The (Un)suitability of Passwords and Password Managers in Virtual Reality
- URL: http://arxiv.org/abs/2503.18550v1
- Date: Mon, 24 Mar 2025 11:02:11 GMT
- Title: The (Un)suitability of Passwords and Password Managers in Virtual Reality
- Authors: Emiram Kablo, Yorick Last, Patricia Arias Cabarcos, Melanie Volkamer,
- Abstract summary: password managers (PMs) are a potential solution for secure VR authentication.<n>We report findings from 91 cognitive walkthroughs, revealing that while PMs improve usability, they are not yet ready for prime time.<n>Key features like cross-app autofill are missing, and user experiences highlight the need for better solutions.
- Score: 1.7899337155038426
- License: http://creativecommons.org/licenses/by/4.0/
- Abstract: As Virtual Reality (VR) expands into fields like healthcare and education, ensuring secure and user-friendly authentication becomes essential.
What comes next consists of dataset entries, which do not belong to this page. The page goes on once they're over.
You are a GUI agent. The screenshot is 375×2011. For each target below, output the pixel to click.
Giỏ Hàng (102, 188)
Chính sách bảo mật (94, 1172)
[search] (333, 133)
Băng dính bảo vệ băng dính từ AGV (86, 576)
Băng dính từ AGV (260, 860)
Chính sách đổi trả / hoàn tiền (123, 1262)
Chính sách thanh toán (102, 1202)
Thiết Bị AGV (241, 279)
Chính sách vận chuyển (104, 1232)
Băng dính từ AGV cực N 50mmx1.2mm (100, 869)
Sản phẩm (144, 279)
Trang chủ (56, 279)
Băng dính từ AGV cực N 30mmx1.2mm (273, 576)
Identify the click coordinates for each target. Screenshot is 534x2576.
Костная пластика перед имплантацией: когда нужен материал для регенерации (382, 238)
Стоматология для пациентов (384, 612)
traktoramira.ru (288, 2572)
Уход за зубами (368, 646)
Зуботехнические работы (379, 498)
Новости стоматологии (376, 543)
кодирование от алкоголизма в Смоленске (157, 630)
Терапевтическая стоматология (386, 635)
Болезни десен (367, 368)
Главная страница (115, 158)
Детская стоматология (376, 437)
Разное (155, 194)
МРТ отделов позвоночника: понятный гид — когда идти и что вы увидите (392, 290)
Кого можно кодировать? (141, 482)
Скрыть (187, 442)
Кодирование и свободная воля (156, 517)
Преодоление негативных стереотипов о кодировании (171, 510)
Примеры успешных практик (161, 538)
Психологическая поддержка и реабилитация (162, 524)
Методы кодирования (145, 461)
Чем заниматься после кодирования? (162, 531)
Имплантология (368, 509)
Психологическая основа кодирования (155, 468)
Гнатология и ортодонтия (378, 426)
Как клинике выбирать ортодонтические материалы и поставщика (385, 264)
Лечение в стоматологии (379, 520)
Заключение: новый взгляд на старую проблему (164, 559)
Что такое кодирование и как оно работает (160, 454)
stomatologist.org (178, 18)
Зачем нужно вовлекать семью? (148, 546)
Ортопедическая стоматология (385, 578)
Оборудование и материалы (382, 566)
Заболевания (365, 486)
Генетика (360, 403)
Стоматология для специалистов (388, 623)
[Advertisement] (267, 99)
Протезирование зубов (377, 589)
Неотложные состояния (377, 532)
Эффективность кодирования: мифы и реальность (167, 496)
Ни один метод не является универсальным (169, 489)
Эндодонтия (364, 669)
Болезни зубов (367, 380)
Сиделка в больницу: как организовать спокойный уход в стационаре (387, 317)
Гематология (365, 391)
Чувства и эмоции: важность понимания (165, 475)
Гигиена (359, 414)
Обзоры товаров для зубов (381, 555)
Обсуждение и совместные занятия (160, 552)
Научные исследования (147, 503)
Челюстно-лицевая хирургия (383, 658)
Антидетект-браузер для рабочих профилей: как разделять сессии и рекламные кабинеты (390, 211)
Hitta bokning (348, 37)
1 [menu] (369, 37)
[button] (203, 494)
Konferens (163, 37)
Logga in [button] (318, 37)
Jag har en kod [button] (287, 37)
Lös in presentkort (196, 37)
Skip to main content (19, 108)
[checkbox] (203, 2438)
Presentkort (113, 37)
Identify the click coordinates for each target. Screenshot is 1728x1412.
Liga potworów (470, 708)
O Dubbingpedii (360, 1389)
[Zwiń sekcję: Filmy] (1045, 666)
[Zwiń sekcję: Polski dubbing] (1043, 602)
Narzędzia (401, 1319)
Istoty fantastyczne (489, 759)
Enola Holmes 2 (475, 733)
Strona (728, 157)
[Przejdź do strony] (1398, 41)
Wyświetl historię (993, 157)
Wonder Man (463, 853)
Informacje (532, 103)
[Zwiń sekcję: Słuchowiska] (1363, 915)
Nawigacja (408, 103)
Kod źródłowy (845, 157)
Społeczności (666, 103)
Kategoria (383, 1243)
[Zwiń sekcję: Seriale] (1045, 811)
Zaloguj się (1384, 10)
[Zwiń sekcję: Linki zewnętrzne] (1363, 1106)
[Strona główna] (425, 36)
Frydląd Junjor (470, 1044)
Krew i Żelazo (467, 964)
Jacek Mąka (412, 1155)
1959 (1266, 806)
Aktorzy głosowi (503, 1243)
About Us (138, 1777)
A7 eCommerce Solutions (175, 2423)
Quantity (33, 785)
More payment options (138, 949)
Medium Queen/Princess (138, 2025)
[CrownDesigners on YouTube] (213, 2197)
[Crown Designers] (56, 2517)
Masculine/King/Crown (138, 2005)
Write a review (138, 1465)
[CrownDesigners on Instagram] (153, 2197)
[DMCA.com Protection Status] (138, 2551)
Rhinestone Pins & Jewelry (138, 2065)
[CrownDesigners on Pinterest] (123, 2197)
Traditional password entry methods in VR are cumbersome and insecure, making password managers (PMs) a potential solution. To explore this field, we conducted a user study (n=126 VR users) where participants expressed a strong preference for simpler passwords and showed interest in biometric authentication and password managers. On these grounds, we provide the first in-depth evaluation of PMs in VR. We report findings from 91 cognitive walkthroughs, revealing that while PMs improve usability, they are not yet ready for prime time. Key features like cross-app autofill are missing, and user experiences highlight the need for better solutions. Based on consolidated user views and expert analysis, we make recommendations on how to move forward in improving VR authentication systems, ultimately creating more practical solutions for this growing field.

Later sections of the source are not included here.